2. The control unit of claim 1 , wherein the control unit is configured to
control the transistor to change from the first mode to the second mode at a first time instant;
determine that the input voltage exceeds a pre-determined input voltage threshold at a second time instant, subsequent to the first time instant; and
control a drive current through the SSL device based on the first and second time instants, thereby controlling an illumination level of the SSL device.
3. The control unit of claim 2 , wherein the control unit is configured to receive a voltage derived from the input voltage; and wherein the control unit is configured to determine that the input voltage exceeds a pre-determined input voltage threshold by determining that the received voltage exceeds a pre-determined threshold.
4. The control unit of claim 2 , wherein the control unit is configured to
determine an indicator of a phase-cut angle set by the dimmer based on the time interval between the first and second time instants;
determine the illumination level corresponding to the phase-cut angle; and
control the drive current providing the illumination level.
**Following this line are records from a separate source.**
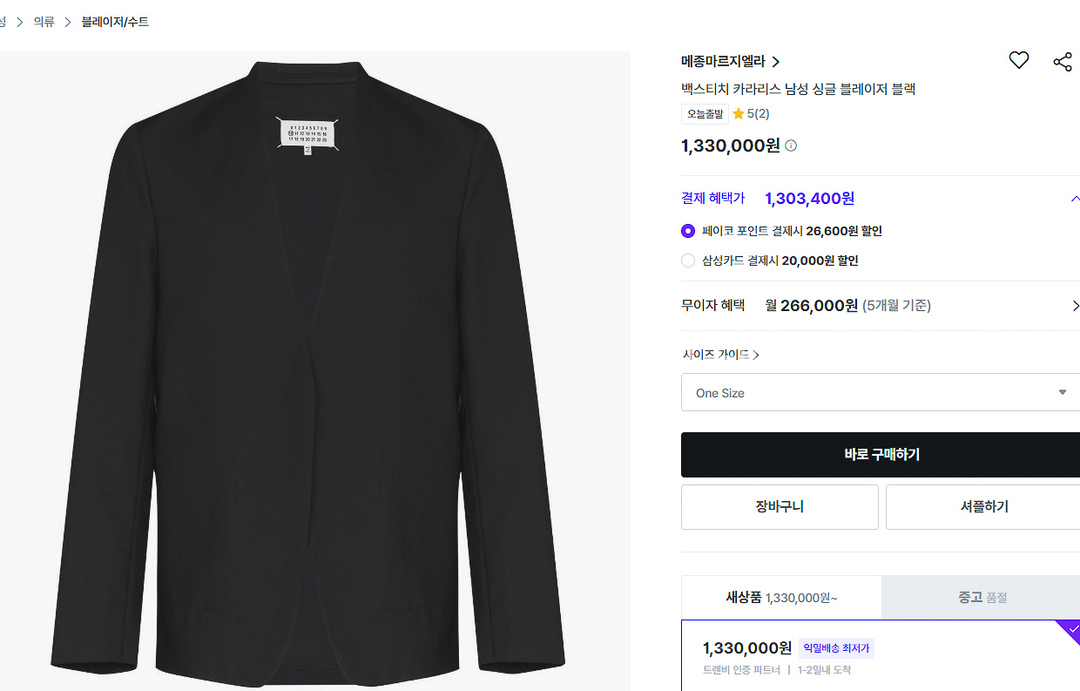
Task: Open the 사이즈 가이드 link
Action: tap(720, 354)
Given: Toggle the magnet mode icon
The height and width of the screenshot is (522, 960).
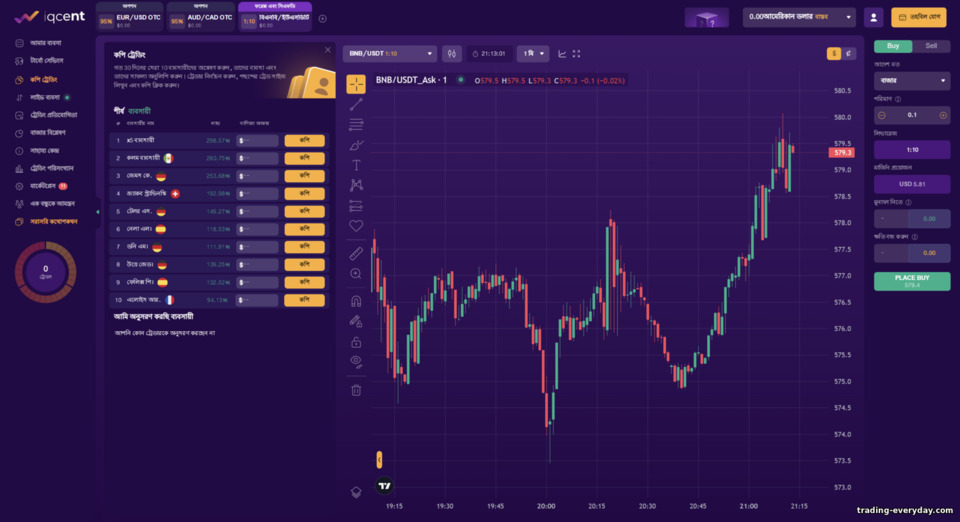Looking at the screenshot, I should click(x=356, y=301).
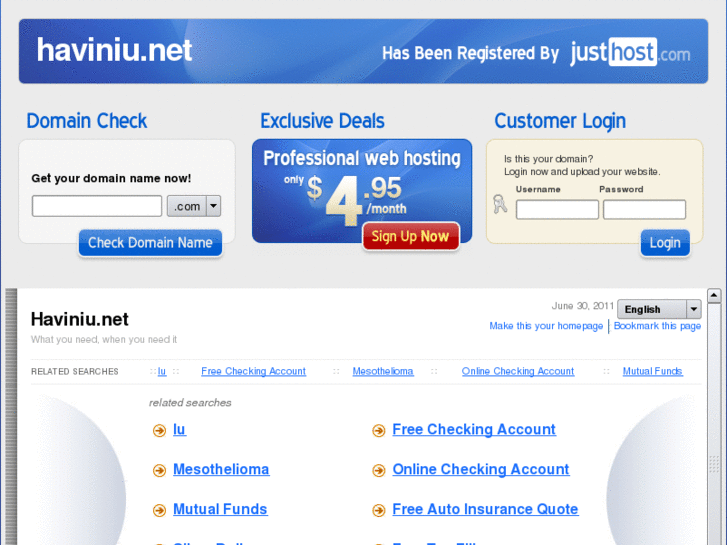Open Mesothelioma in the related searches bar
The height and width of the screenshot is (545, 727).
[x=383, y=371]
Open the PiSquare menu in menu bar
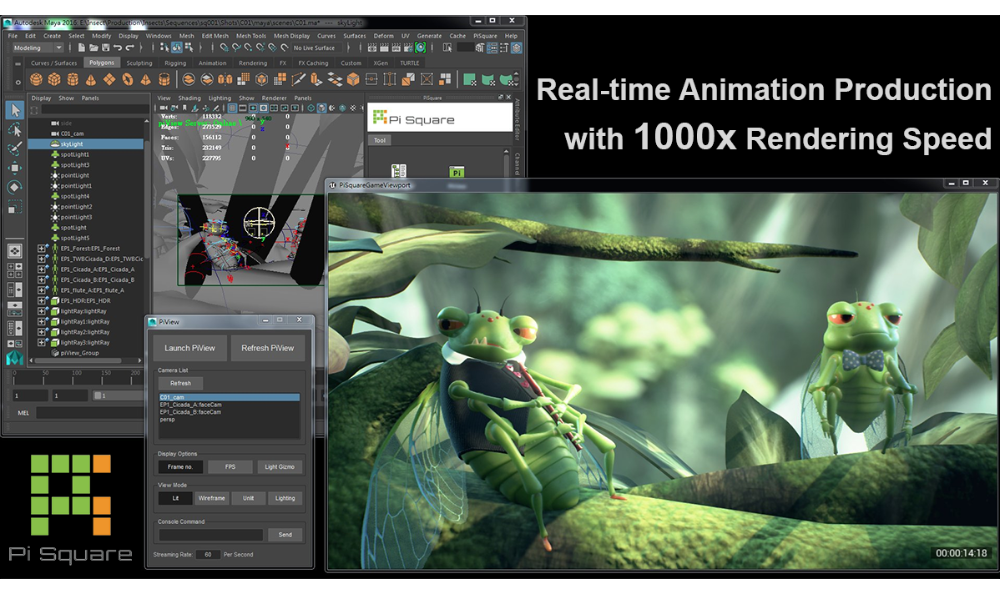 [485, 35]
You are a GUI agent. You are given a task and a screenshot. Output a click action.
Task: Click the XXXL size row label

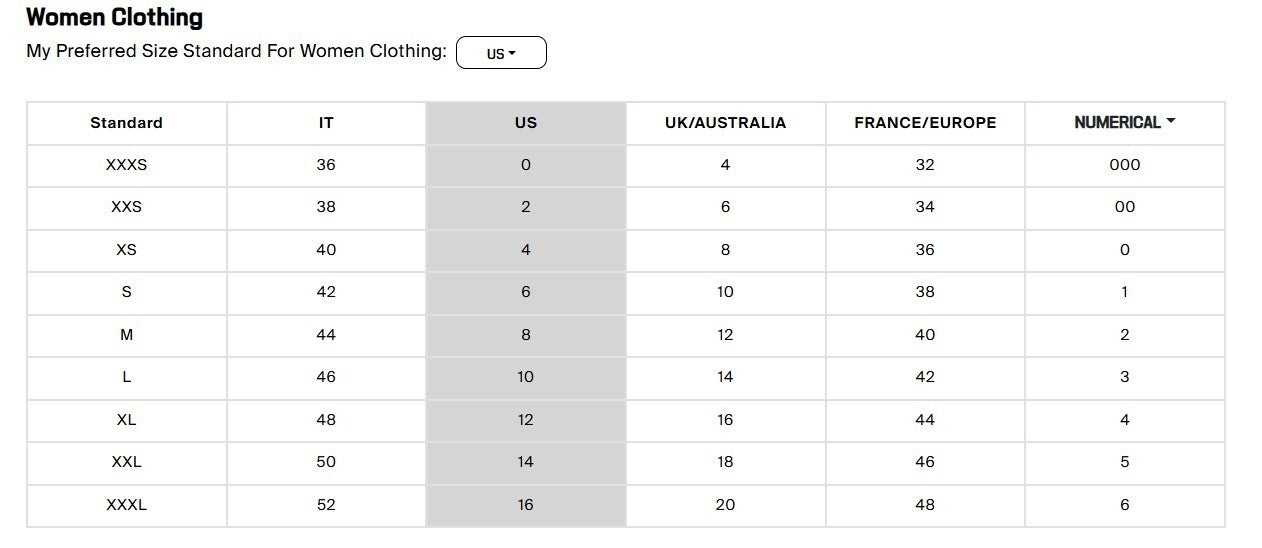[126, 505]
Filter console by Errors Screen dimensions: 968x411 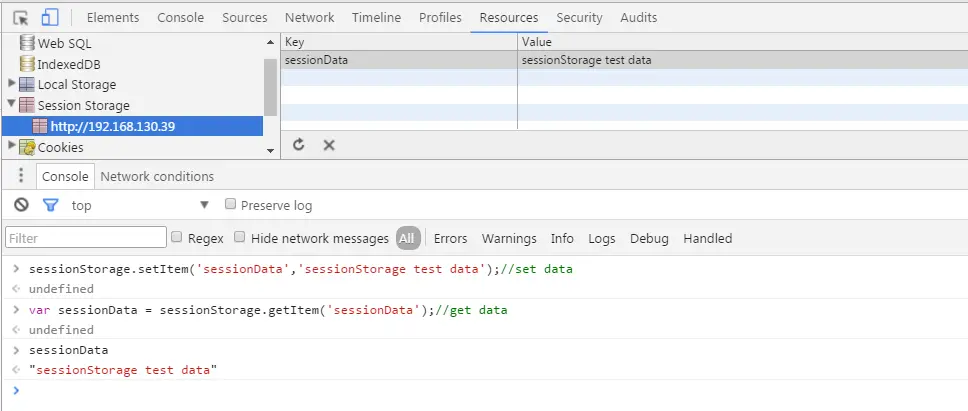[450, 239]
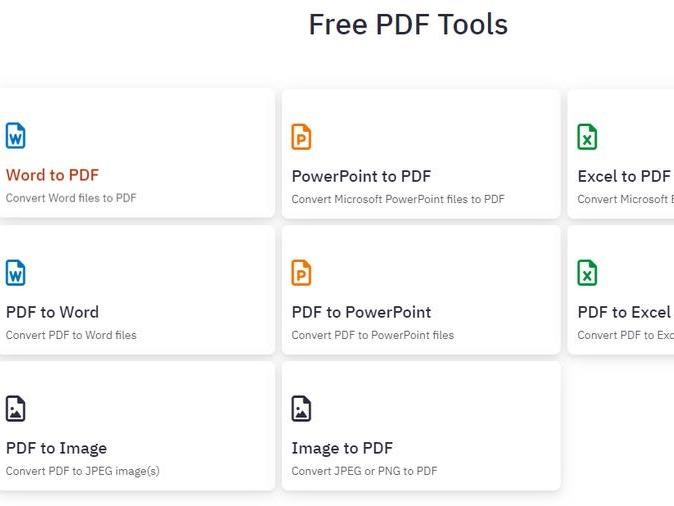674x506 pixels.
Task: Click the Word icon on Word to PDF card
Action: pyautogui.click(x=15, y=136)
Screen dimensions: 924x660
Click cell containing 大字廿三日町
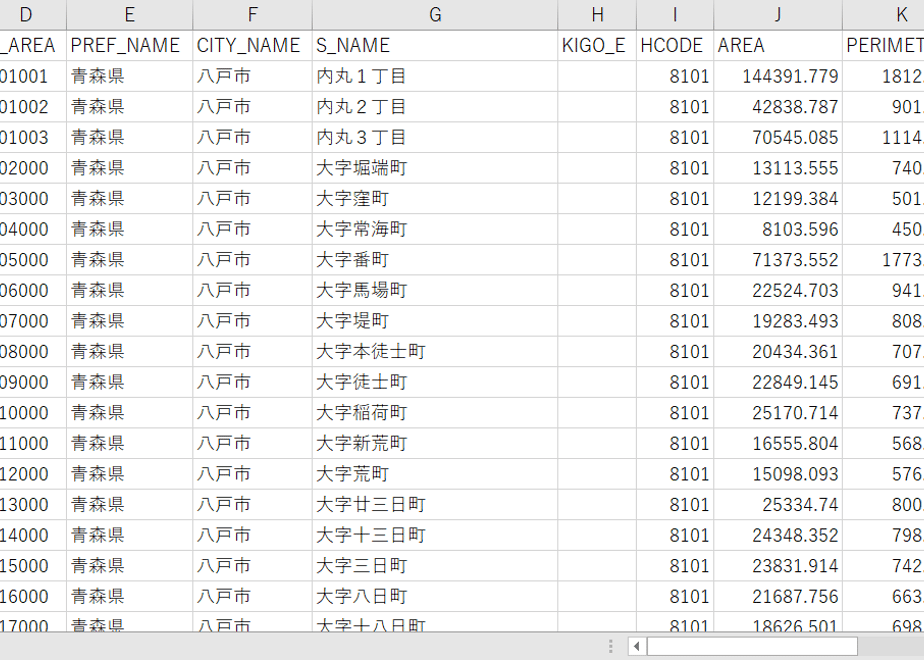pos(435,504)
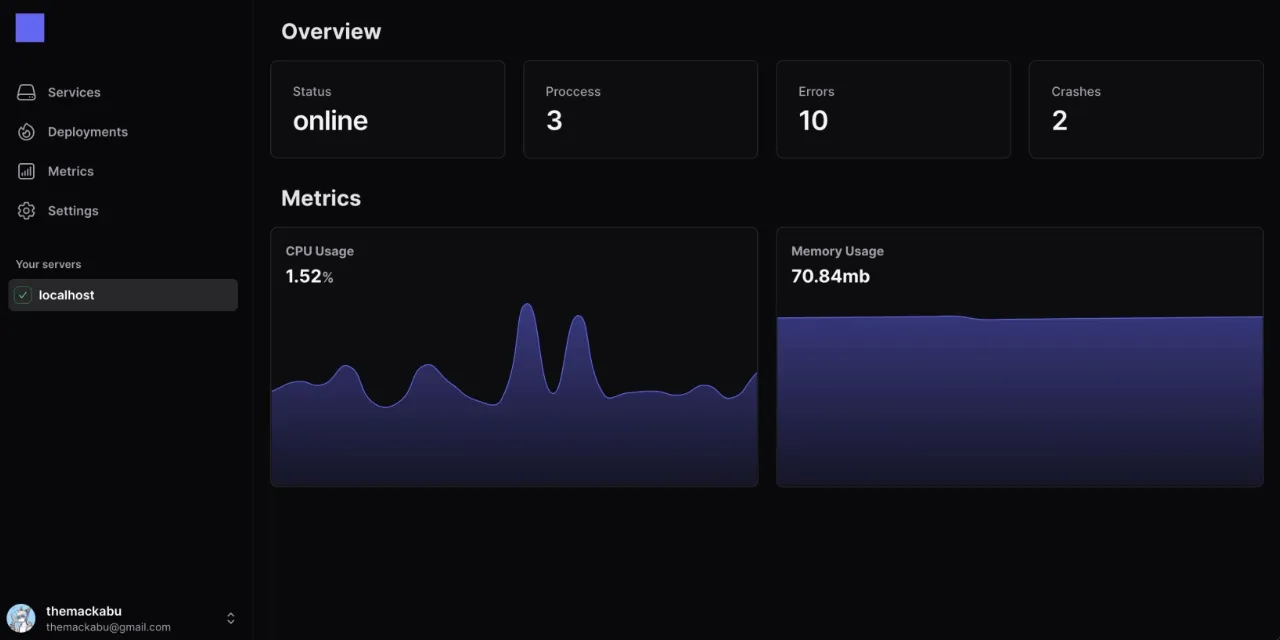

5. The control unit of claim 2 , wherein
the mains voltage is an alternating voltage at a mains frequency;
the control unit is configured to synchronize with the mains voltage;
the phase-cut dimmer is a leading edge phase-cut dimmer; and
the first time instant corresponds to a zero-crossing of the mains voltage.
6. The control unit of claim 2 , wherein
during a startup phase, the control unit is configured to operate the transistor in the second mode for at least two half-waves of the mains voltage;
the control unit is configured to determine a time interval during which the input voltage is below the pre-determined input voltage threshold; and
an edge of the time interval corresponds to a zero-crossing of the mains voltage.
7. The control unit of claim 2 , wherein the control unit is configured to store data derived from the first and/or second time instants.
8. The control unit of claim 1 , wherein
the mains voltage is an alternating voltage at a mains frequency;
the control unit is configured to periodically put the transistor in the second mode at a measurement frequency; and
the measurement frequency is smaller than the mains frequency.
9. The control unit of claim 1 , wherein the control unit is configured to control the commutation cycle rate and/or a duty cycle of the transistor, when in the first mode.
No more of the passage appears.